3. Welche Auswirkungen hat die Planung einer potenziellen Straßenbahntrasse auf die bisherigen Vorhaben bezügl. Sonnenallee, Hermannplatz und Hasenheide (protected bike lanes)?

Die Voruntersuchungen von möglichen Korridoren für die Straßenbahnlinie M 10 haben erst kürzlich begonnen. Insofern hat die Senatsverwaltung die Planungen für den Hermannplatz zurückgestellt, da abgewartet werden muss, wie die zukünftige Trassenführung der M 10 gestaltet wird. Gleiches gilt auch für die Sonnenallee.

Der Bezirk Friedrichshain-Kreuzberg wird noch in diesem Jahr damit beginnen, einen geschützten Radstreifen in der Hasenheide vom Südstern in Richtung Hermannplatz einzurichten. Weitergehende Planungen zu Straße Hasenheide sind hier nicht bekannt. In Fortsetzung dieser Maßnahmen werden durch das Bezirksamt die Planungen für den nördlichen Abschnitt der Karl-Marx-Straße zwischen Hermannplatz und Weichselstraße zur Einrichtung von Radverkehrsanlagen in Kombination aus „klassischen“ Radstreifen undgeschützten Radstreifen (protected bike lane) weitergeführt. Ein Baubeginn wird für die- ses Jahr angestrebt.

4. Gibt es eine Definition der Ziele, die durch eine potenzielle Parkraumbewirtschaftung erreicht werden sollen und ist diese dafür das geeignete Instrument?

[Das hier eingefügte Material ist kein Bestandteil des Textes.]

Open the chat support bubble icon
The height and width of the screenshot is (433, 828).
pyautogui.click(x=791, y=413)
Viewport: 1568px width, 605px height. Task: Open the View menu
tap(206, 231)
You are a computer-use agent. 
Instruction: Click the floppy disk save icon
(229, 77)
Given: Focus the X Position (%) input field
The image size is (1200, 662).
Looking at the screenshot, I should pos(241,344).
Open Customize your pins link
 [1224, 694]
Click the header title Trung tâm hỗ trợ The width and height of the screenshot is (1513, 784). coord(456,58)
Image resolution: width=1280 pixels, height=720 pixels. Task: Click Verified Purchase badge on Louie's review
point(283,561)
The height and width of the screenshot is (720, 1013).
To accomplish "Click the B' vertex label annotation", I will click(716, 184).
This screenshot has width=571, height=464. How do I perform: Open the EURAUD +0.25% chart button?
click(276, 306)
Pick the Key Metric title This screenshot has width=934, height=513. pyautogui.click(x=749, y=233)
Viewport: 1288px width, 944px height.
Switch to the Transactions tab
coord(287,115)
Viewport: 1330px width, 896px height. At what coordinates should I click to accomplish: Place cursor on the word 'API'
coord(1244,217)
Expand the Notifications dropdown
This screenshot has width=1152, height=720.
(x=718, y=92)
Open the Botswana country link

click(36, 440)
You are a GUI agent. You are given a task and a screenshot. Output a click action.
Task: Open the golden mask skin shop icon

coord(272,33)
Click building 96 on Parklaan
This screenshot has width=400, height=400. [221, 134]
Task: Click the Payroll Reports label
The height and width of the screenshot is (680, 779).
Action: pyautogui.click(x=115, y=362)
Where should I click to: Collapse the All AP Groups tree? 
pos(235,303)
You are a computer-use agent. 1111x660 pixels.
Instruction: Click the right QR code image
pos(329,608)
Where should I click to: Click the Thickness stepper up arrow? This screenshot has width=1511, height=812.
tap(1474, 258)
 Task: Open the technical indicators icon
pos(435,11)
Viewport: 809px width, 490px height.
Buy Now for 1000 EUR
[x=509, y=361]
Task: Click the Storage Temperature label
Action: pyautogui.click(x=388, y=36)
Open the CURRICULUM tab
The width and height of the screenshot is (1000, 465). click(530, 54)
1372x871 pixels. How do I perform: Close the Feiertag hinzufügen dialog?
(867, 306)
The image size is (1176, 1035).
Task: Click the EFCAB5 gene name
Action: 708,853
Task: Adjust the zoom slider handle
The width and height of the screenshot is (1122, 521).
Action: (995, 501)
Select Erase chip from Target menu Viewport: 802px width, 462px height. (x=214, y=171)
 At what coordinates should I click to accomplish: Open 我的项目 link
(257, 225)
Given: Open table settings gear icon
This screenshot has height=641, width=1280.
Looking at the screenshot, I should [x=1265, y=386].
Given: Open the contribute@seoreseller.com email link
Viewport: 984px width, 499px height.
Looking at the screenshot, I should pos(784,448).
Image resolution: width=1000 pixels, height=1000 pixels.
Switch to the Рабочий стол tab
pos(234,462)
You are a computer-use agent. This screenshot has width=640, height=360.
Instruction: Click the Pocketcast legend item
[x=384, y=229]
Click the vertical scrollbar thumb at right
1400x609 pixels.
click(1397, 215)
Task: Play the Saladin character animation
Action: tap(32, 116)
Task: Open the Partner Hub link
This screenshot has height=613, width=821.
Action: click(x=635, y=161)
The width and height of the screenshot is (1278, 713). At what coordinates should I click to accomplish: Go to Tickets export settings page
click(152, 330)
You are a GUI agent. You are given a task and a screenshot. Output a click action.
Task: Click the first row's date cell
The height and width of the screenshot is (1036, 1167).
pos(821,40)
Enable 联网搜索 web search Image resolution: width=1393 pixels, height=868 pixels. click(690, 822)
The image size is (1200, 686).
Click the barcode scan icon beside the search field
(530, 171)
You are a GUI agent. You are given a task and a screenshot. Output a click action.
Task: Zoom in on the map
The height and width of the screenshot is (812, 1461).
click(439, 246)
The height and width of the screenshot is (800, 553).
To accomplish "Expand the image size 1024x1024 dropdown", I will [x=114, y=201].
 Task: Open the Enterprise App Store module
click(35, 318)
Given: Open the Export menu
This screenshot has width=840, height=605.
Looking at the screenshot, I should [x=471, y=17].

Ziele bzw. Vorgaben zur Einführung einer Parkraumbewirtschaftung sind zum einen die Reduzierung des Parkraumdrucks sowie die Aufhebung der Konkurrenzsituation bzw. Optimierung der Verteilung zwischen den verschiedenen Nutzergruppen um die knappen Stellplätze.

Parkraumbewirtschaftungsmaßnahmen haben ihre Grundlage im Straßenverkehrsrecht, d.h., es muss eine verkehrliche Notwendigkeit in einem bestimmten Gebiet nachgewiesen und begründet werden, bevor es zu einer Umsetzung bzw. Einführung der Maßnahmen kommen kann. Der Nachweis dieser verkehrlichen Notwendigkeit wird durch eine Untersuchung der genannten Faktoren - hoher Parkraumdruck und Konkurrenz zwischen den einzelnen Nutzergruppen - über ein extern zu beauftragendes Verkehrsgutachterbüro in einem bestimmten Gebiet erbracht.

In Folge des Gutachtens werden dann im Rahmen der Machbarkeitsstudie auch Aussagen zu der konkreten Gebietsempfehlung, der Auslastung, der Kontrollfrequenz und dem Personalbedarf getroffen.